Этот журнал я читал уже переплетенный и изрядно зачитанный. Соседка выписывала НМ и сделала из повести книжку. Надо сказать, что «ОДИД» как и его более ранние рассказы это ИМХО самое художественное, что он написал. Всё остальное уже больше публицистика-документалистика.
«Матрёнин двор» и рассыпанный в наборе «Раковый корпус» с персонажем Костоглотовым (alter ego; в Денисыче — главперсонаж намеренно «из простых» не из «гнилых интэллихэнтов») и даже верный по массиву фактов «Архипелаг» — они не слабее, считаю, в художественном плане.

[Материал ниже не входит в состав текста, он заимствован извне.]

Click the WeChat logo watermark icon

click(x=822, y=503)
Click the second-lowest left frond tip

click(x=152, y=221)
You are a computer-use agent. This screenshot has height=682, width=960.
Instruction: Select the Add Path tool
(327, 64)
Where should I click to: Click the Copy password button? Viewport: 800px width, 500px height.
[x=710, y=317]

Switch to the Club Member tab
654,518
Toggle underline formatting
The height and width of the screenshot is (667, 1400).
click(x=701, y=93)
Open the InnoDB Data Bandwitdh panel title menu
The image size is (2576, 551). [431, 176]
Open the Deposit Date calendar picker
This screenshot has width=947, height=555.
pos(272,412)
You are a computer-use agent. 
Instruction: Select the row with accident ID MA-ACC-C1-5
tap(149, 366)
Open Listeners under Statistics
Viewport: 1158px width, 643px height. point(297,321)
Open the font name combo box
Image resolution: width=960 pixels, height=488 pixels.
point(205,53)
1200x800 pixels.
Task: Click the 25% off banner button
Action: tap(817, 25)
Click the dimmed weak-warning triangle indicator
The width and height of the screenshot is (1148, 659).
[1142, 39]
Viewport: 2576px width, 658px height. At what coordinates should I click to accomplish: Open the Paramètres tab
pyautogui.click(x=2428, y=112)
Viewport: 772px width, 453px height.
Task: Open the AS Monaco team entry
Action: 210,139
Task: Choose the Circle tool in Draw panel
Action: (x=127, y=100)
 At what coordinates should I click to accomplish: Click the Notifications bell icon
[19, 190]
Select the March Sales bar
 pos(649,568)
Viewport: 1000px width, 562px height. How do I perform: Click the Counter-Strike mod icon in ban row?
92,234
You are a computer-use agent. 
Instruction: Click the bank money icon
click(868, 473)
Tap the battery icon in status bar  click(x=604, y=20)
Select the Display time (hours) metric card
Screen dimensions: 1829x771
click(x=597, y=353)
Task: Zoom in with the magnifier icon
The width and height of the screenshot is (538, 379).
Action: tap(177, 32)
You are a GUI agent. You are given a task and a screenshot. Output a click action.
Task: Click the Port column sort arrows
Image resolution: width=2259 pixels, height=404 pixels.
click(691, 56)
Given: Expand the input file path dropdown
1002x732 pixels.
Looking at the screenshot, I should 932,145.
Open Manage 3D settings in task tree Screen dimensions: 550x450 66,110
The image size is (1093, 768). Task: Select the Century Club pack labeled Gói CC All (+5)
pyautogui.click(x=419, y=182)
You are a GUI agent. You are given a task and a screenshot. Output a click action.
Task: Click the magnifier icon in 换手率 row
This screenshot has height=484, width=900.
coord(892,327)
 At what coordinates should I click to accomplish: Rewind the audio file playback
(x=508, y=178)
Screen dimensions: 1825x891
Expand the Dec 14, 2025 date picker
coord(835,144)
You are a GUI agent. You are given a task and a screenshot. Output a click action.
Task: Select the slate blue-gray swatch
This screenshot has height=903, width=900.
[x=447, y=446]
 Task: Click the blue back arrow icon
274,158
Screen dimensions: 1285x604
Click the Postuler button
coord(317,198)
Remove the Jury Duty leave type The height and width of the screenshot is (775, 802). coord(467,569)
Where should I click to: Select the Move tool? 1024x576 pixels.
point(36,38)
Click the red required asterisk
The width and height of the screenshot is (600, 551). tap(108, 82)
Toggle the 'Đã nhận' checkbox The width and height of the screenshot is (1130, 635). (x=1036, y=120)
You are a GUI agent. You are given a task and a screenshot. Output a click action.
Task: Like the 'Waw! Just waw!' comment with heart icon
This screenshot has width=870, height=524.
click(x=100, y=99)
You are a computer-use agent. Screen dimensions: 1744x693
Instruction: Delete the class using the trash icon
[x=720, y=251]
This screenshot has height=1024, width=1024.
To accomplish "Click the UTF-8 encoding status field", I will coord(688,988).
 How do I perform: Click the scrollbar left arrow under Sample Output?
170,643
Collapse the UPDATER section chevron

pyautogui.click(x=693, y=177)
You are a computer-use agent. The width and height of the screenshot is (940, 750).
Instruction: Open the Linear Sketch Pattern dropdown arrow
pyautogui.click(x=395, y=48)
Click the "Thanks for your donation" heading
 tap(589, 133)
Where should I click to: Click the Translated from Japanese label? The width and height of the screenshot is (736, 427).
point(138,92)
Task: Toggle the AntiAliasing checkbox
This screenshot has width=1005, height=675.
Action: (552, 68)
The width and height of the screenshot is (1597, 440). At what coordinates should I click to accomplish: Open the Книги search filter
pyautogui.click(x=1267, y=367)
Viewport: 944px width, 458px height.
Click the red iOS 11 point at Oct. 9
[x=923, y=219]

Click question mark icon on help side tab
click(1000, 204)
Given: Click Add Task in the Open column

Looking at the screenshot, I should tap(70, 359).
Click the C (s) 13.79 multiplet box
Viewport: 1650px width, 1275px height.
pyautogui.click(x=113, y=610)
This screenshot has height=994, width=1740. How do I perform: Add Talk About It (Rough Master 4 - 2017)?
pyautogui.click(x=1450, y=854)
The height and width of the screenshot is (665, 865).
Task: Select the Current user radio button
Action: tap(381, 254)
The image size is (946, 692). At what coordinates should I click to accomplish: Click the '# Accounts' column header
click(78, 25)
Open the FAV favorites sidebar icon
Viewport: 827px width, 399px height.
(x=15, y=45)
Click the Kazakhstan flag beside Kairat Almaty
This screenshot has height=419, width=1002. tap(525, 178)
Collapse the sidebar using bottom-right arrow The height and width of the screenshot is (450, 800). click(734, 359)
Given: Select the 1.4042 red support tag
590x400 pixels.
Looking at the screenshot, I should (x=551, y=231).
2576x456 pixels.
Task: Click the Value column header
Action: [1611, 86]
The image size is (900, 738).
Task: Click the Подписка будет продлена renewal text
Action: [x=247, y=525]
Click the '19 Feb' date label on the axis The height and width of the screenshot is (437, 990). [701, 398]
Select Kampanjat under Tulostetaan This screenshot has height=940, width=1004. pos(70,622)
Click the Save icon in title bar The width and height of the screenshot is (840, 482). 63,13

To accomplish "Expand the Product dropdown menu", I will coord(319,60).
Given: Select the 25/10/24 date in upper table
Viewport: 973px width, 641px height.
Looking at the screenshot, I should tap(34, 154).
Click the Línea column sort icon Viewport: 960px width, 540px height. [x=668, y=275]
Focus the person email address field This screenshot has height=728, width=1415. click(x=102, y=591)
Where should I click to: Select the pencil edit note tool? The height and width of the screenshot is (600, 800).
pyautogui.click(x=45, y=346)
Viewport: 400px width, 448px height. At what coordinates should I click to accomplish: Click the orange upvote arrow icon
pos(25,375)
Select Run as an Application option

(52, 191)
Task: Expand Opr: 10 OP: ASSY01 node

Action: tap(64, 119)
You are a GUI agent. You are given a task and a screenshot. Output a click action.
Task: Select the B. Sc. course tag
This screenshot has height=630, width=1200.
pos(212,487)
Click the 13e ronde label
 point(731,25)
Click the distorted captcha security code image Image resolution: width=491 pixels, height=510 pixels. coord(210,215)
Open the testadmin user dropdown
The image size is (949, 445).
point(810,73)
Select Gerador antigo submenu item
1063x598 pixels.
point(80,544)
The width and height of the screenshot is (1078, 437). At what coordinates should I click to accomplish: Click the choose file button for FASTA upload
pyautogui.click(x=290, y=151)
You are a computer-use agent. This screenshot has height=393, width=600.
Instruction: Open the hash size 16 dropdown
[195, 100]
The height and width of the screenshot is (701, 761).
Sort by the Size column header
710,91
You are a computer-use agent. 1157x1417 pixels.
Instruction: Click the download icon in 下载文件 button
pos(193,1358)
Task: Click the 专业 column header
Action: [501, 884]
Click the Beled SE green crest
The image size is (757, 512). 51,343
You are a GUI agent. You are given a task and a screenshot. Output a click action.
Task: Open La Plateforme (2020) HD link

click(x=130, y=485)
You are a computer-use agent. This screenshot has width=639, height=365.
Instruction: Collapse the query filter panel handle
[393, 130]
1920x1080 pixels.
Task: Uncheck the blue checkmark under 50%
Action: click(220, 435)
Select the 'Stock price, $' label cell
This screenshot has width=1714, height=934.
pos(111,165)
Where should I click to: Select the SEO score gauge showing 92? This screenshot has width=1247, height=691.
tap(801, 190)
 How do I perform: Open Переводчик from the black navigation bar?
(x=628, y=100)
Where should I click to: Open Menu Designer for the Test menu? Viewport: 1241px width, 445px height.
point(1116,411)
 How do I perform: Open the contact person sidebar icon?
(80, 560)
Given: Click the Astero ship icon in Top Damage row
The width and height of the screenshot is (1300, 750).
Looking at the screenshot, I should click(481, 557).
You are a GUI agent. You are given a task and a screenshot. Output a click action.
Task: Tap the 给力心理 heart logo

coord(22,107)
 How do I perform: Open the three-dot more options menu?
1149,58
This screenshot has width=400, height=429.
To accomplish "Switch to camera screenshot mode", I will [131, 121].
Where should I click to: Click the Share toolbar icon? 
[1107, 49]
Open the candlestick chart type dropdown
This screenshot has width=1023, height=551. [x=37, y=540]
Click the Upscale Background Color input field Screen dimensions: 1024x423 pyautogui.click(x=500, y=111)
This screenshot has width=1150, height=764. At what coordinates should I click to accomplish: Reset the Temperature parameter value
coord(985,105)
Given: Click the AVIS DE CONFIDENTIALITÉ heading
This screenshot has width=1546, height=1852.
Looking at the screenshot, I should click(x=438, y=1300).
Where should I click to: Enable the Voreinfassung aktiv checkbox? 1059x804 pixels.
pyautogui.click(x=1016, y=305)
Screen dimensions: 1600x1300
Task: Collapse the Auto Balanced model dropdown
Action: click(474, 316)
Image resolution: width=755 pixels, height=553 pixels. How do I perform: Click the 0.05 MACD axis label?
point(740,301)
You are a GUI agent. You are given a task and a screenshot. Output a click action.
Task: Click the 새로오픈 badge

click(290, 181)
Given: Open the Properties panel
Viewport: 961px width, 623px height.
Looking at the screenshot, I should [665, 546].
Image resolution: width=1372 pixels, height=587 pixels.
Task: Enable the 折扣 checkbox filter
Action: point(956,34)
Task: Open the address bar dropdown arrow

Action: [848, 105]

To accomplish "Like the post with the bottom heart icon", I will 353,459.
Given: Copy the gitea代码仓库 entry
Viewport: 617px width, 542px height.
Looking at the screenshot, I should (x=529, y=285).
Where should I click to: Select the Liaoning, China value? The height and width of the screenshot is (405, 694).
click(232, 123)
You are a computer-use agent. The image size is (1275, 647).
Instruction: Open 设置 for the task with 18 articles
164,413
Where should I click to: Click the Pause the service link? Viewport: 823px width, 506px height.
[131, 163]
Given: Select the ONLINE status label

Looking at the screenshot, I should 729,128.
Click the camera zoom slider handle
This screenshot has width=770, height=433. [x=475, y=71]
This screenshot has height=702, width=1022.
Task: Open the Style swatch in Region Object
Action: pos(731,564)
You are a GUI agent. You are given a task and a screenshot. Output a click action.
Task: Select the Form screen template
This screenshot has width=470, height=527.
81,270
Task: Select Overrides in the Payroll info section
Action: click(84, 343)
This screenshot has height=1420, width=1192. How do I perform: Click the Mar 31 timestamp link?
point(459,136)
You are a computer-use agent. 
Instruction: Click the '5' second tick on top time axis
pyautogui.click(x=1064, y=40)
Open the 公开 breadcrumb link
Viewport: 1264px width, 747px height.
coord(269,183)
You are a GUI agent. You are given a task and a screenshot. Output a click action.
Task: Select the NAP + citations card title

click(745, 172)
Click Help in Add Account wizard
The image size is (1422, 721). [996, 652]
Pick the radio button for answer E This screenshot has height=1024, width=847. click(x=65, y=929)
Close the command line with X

Тогда под Рязанью с первой женой Натальей Решетовской (сошлись после ГУЛАГ’а и последующей ссылки, в лагере началась его раковая болезнь) А.И. находился на вершине творческого под’ёма. Простым учителем математики и физики работал (два образования: ростовонадонский физмат чуть ли не с Мордухай — Болтовским и заочный ИФЛИ, где Померанц Григорий Солом и Кардин Эмиль Владимир по Москве, кадровый офицер-артиллерист командир батареи звуковой локации, кажется, капитан по фронту).
Л.К.
Довелось присутствовать на встрече в Москве на Ярославском вокзале в 1994-м, совсем другая история с «другим» уже человеком.
К.
Конечно другой. Он пожил в загранке, насмотрелся. Патриотом был.
В.И. Ульянов тоже был патриотом типа. К сожалению.
Л.К.
Полемику с Андреем Донатовичем Синявским читали, нет, по «образованщине»?
К.
Спектр патриотов, согласитесь, широк. Полемику не читал, хотя с термином, пожалуй, соглашусь. Образованных много, умных мало. Что интересно, я встречал больше умных среди необразованных (наверное, статистика) ))
Я и до «Одного дня..» всё знал — деда арестовали в 1927-ом и умер он от лагерного туберкулеза, братья отца отсидели по десятке с последующей реабилитацией, отец рассказывал о голодоморе, который он видел своими глазами — но лишь после «Одного дня..» между мной и большевиками разверзлась пропасть.